In comparison, the two treatments require highly qualified personnel, but the effectiveness of the French method is more critically dependent on the quality of the professional training of the therapists in pediatric development. Furthermore, it is definitely preferable that the entire French functional treatment for each child be carried out by only a few therapists. If too many hands are involved, it is not possible to ensure that the foot development will be properly followed.

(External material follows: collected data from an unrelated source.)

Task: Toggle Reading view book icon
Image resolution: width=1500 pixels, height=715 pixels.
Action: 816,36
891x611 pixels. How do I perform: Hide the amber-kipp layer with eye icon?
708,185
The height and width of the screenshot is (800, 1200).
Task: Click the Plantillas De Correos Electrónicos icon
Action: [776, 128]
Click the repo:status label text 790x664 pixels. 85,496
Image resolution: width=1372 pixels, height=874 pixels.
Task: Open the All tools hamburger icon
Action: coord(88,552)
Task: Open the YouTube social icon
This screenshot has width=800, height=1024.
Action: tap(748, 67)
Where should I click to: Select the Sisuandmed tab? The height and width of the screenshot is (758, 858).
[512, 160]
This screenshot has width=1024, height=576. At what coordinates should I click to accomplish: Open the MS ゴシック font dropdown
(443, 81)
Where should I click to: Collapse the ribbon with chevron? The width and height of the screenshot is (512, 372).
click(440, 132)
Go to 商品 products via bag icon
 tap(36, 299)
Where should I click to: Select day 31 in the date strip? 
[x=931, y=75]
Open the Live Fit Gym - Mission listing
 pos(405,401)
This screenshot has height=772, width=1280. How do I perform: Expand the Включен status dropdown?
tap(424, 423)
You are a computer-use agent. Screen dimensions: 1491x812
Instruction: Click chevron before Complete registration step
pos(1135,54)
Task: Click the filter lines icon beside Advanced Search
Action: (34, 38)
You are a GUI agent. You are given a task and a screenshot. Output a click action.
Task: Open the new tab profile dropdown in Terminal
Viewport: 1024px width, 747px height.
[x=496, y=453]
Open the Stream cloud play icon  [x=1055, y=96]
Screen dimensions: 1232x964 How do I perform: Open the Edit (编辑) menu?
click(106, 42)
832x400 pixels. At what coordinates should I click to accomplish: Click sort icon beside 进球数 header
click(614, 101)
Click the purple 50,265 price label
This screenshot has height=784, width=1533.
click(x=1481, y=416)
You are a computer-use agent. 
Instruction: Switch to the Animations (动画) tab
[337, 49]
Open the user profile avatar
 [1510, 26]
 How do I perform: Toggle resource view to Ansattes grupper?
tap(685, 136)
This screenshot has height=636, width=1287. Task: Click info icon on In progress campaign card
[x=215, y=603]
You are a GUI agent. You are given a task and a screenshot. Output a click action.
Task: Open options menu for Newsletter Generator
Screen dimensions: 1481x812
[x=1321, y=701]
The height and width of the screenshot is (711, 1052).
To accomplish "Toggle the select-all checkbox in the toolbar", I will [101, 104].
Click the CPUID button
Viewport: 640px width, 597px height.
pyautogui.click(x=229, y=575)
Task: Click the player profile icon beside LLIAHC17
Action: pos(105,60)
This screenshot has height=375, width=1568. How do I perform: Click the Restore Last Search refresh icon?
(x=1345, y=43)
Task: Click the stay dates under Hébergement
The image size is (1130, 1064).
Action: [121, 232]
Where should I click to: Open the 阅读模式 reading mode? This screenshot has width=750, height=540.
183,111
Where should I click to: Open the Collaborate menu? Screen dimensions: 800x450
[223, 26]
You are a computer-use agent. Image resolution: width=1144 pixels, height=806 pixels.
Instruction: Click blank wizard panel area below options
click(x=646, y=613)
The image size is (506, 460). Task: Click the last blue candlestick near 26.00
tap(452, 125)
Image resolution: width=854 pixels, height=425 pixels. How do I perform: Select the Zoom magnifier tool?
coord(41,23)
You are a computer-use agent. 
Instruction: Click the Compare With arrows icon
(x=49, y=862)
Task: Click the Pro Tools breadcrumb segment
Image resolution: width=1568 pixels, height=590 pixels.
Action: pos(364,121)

The overall development of the patient is not mentioned, although it is a factor that deserves attention. Indeed, one of the advantages of the French method is that it allows the child a large freedom of movement as opposed to the Ponseti method, which is essentially static. Children with other disabilities, including neurological disorders such as cerebral palsy, have a particular advantage from minimal interference with their overall mobility.
4. Surgical interventions
The experience accumulated with the French method in Zurich and Montpellier suggests a major difference with the data presented in the study. Treatment of the newborns during the first three months provides overall good to very good results. A thorough evaluation of the patient in the third to fourth month has led to a decision for tenotomy only in some patients, as a preventive measure. On the basis of this protocol, surgical interventions and posterior release in particular were not required in our experience.
5. Concluding remarks
The above comments are intended to complement the comparative study with some of our questions that are based on the experience accumulated in the Zurich and Montpellier regional context. The study showed that the two methods offer overall good results with a slight advantage to the Ponseti method. This seems at least partly related to the measurement of the outcomes.
We would further like to emphasize that it has been our experience that the Ponseti method can achieve superior results when children are older than a couple of weeks, while the French functional method is most efficacious for newborns and generally yields good results without tenotomy. For all patients, the professionalism with which the treatments are carried out and the commitment of the parents in the process were found to be important determinants of success.
Finally, it is particularly encouraging for the wider diffusion of these treatment methods that independent centers, such as the Universitätskinderklinik in Zurich, Institut Saint Pierre in Montpellier, and Texas Scottish Rite Hospital for Children in Dallas, have evolved very similar practices and converging experience with most satisfactory outcomes.